Fig 2: The weekend when there was a thunderstorm.
As the number of customers are very high on the weekends the grocery store owner hires more staff during the weekends and purchases more goods from the vendors. The owner would have saved a lot of money if he had a prior idea of the thunderstorm affecting his sales. In this case a thunderstorm is an anomaly. Lot of resources can be saved and plans can be executed more efficiently if we have the information about the anomalies happening in future, present and past.

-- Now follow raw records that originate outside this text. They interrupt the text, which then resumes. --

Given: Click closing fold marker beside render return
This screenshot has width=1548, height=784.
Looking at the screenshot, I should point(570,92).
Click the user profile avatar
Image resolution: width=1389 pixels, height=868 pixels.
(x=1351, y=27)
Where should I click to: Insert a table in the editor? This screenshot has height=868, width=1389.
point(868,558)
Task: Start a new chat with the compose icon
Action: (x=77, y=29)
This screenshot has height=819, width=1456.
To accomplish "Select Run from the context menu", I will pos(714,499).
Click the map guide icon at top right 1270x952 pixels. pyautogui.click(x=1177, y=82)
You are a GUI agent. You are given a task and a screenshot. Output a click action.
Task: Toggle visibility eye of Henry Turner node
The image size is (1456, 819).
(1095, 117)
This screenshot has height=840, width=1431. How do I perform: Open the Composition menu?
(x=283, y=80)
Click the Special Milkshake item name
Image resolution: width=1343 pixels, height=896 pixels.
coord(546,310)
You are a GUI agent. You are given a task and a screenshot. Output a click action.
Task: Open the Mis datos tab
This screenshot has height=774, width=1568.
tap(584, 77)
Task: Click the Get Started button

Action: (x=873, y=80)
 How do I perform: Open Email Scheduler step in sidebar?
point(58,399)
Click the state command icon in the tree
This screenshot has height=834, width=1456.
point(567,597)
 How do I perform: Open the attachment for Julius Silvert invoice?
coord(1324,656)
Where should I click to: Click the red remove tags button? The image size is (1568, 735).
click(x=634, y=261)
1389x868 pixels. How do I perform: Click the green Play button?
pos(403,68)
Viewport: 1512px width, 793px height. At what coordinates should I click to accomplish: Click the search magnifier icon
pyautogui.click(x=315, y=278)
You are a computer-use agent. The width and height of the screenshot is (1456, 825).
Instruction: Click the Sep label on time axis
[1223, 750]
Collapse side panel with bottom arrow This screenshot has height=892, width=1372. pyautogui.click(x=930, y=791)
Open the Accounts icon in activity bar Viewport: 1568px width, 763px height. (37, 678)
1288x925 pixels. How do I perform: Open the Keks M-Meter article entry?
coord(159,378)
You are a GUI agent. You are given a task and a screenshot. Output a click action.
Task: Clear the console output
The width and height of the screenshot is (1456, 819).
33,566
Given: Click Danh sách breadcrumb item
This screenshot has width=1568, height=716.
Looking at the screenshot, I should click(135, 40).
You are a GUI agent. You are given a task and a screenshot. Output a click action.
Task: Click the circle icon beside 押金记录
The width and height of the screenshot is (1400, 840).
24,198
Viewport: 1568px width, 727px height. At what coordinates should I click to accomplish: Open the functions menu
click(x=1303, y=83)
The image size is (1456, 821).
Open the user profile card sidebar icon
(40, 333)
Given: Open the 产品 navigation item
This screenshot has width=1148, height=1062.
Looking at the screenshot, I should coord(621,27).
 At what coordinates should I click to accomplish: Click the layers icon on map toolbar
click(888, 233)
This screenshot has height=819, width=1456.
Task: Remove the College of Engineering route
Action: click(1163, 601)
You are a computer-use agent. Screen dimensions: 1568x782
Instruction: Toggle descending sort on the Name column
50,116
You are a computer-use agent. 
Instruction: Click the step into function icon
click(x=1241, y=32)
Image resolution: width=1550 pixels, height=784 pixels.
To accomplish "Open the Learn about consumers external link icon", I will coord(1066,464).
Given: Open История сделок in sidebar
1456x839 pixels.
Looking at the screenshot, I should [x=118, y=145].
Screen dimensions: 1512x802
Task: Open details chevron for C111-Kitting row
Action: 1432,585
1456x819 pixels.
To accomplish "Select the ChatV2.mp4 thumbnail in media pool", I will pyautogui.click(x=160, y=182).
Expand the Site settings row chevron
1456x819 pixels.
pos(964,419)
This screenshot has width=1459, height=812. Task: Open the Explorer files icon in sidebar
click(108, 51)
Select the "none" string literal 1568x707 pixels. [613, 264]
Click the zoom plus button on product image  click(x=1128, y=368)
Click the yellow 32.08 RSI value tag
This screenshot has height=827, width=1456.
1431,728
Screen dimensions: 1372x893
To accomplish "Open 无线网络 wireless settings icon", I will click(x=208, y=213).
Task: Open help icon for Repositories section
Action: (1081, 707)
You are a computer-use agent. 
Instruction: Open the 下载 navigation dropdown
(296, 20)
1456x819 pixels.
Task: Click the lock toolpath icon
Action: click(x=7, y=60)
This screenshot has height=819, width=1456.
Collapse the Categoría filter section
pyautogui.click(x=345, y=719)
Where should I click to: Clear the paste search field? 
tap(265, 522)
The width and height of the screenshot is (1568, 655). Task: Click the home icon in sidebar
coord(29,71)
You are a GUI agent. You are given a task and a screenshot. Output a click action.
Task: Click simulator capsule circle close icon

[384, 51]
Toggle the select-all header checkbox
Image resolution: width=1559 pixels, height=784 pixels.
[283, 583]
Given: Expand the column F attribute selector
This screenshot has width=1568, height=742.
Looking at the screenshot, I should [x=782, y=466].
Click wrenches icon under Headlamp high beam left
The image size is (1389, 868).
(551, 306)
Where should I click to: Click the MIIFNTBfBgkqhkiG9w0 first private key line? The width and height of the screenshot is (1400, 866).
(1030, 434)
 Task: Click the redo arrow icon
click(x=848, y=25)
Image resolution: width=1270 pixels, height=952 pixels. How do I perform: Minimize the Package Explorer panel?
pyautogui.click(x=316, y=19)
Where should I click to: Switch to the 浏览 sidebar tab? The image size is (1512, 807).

Internship experience at Alexis:
Alexis Networks is the first company I am working with in the US. Through the last few weeks I have been given an opportunity to explore a lot of new technologies in the field of machine learning, cloud and many more that are essential for product development. Through this opportunity, I have discovered my new interests towards Amazon AWS which is driving me to work on getting certified as an AWS machine learning developer. I am thoroughly enjoying the freedom given to me to explore new paths to have a complete learning experience.
My excitement towards new projects, products and tasks reasserted the fact that I am in the right direction of exploring technology and complementing my skill-set to become successful in my career.
What have you learned thus far compared to what you initially expected?
I always wanted to work on products that would impact people to make their life more easier and comfortable. At Alexis, I am working on exactly what I wanted to do. I wanted to get a real time experience with deep learning, which I have developed in the initial few weeks of my internship to detect human anomalies. I have been working and learning more about AWS cloud for machine learning and deep learning applications. I am learning how to package and deliver products to the clients from the stage of development to deployment. I am really enjoying this process and never expected that this opportunity would open up so many paths to learn and explore.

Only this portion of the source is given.